My emotions are also my greatest downfall. I feel that my kindness is something I especially get taken advantage of with. I'm not saying I'm more honest then you or the next person, but I like to think differently then most people in many situations. I like to think of it as if this were to happen to me, how would I want to be treated in this instance? Its talked about in the Bible. The Golden Rule. I also feel that I've been dealt a bad hand with being to nice when it comes to the ladies, but I'm not going to change. I'll just work hard at every aspect of myself until even my weaknesses become an asset to me. Its like, if you can't beat it join it. If something is wrong with yourself that you cant fix then just work around it, or better yet you and your problem can coincide and strive for victory.
One last thing. I apologize in advance. I realized something today.

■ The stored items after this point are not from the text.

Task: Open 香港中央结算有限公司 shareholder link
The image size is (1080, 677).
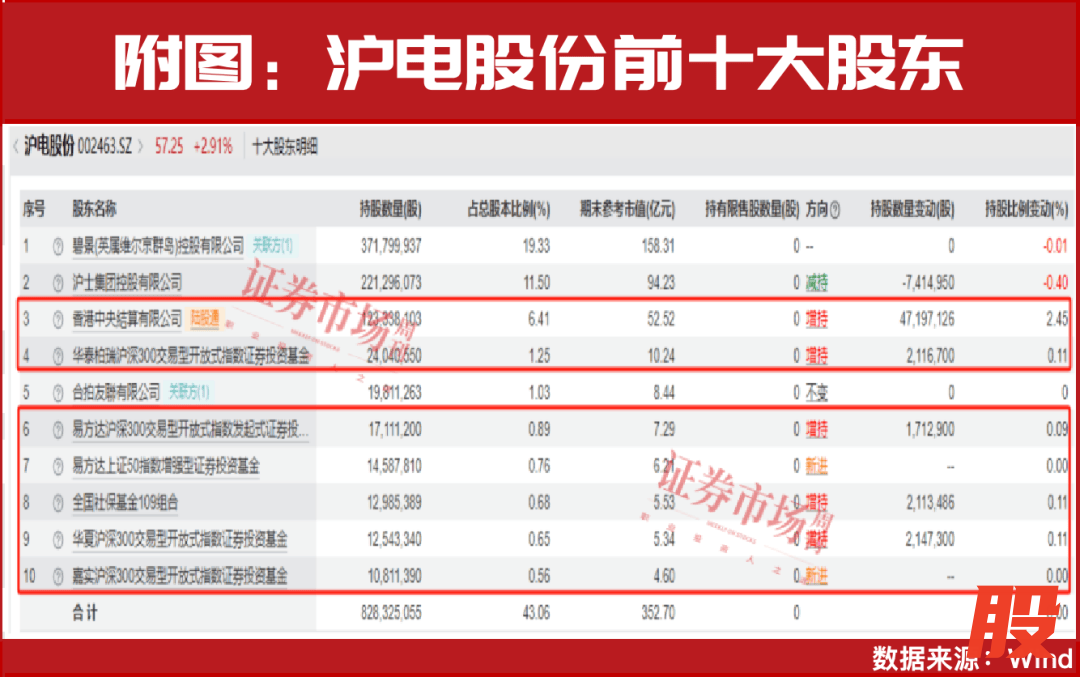Action: (127, 320)
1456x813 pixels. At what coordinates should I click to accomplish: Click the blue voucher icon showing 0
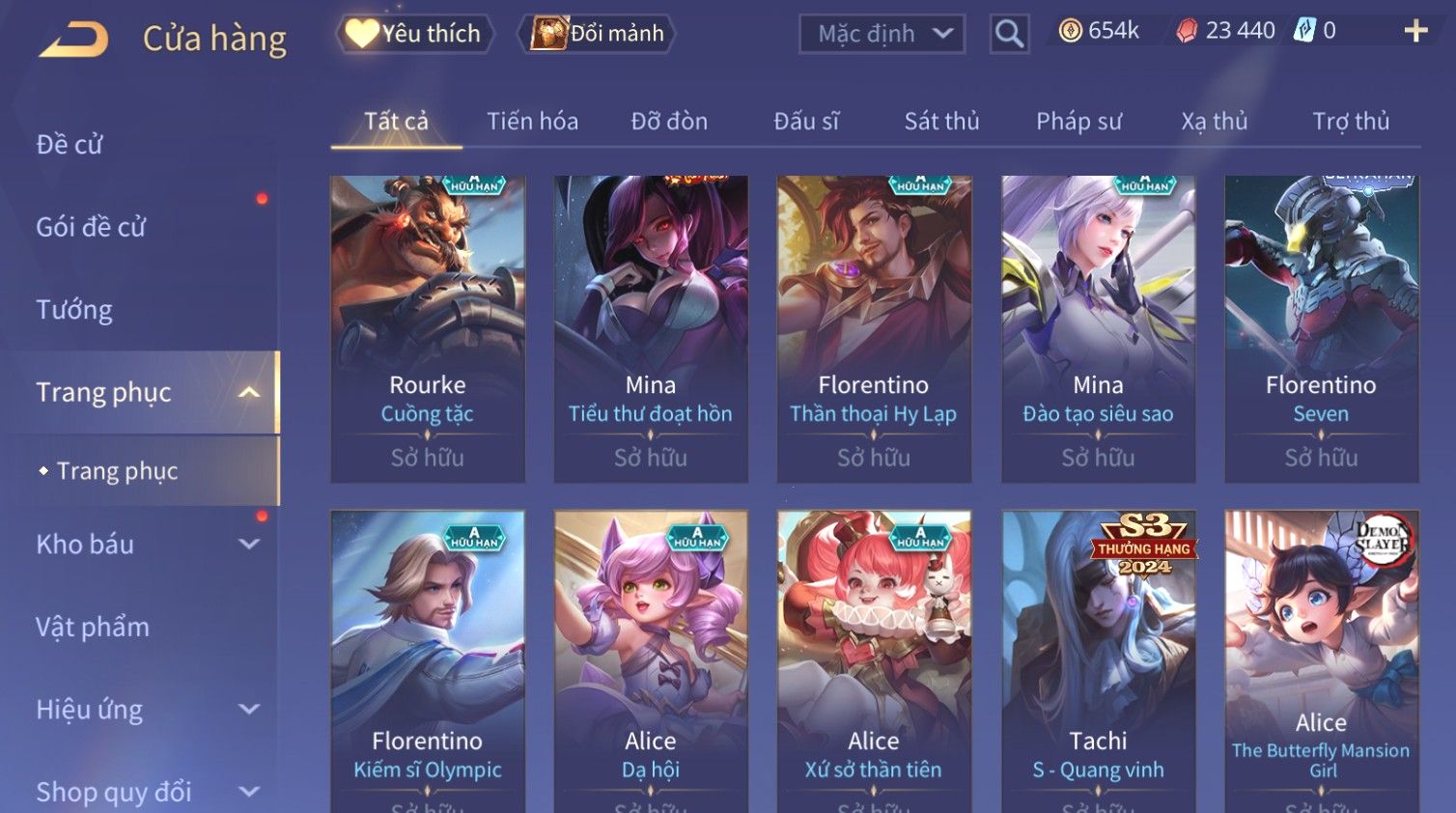pos(1304,31)
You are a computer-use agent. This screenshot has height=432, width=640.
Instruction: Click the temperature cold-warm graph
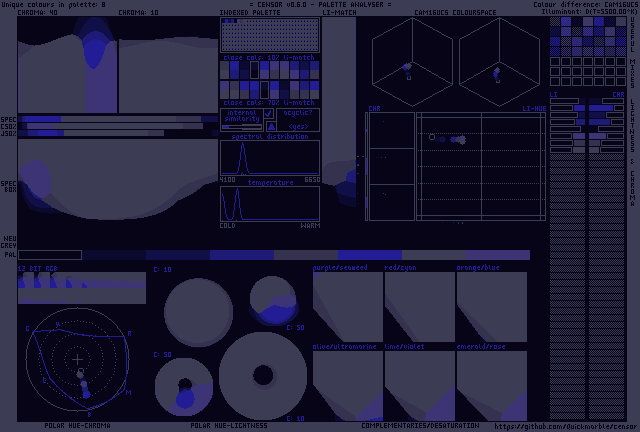click(270, 204)
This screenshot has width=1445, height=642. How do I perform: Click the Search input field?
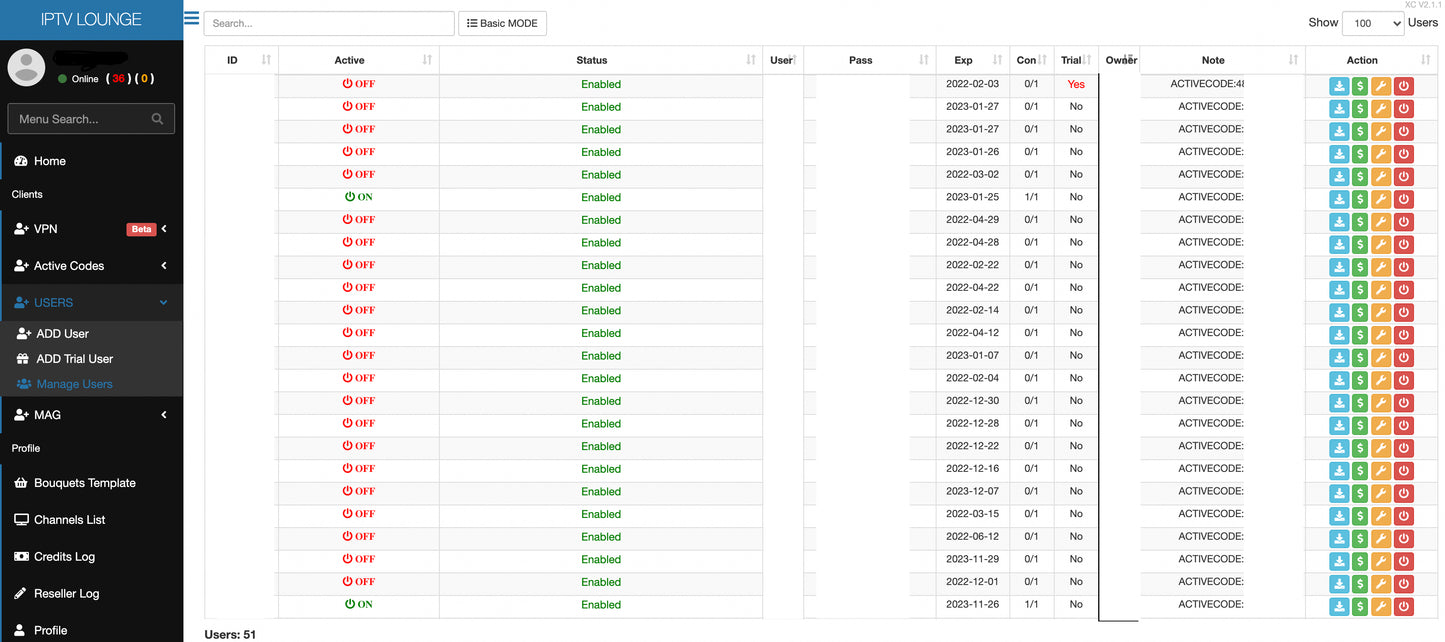pyautogui.click(x=329, y=23)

I was walking to class and I was thinking about a lot of people that I care about and it seems like the ones I truly care about I hurt for no reason. It wont even be on purpose but I think I'm afraid to get to attached to anyone. So somehow sub concisely I sabotage myself without even knowing it. Sounds skeptical I know but I just need to do better with that. Can't be afraid to let the walls down and be afraid to care about someone. Might miss out on the girl of my dreams...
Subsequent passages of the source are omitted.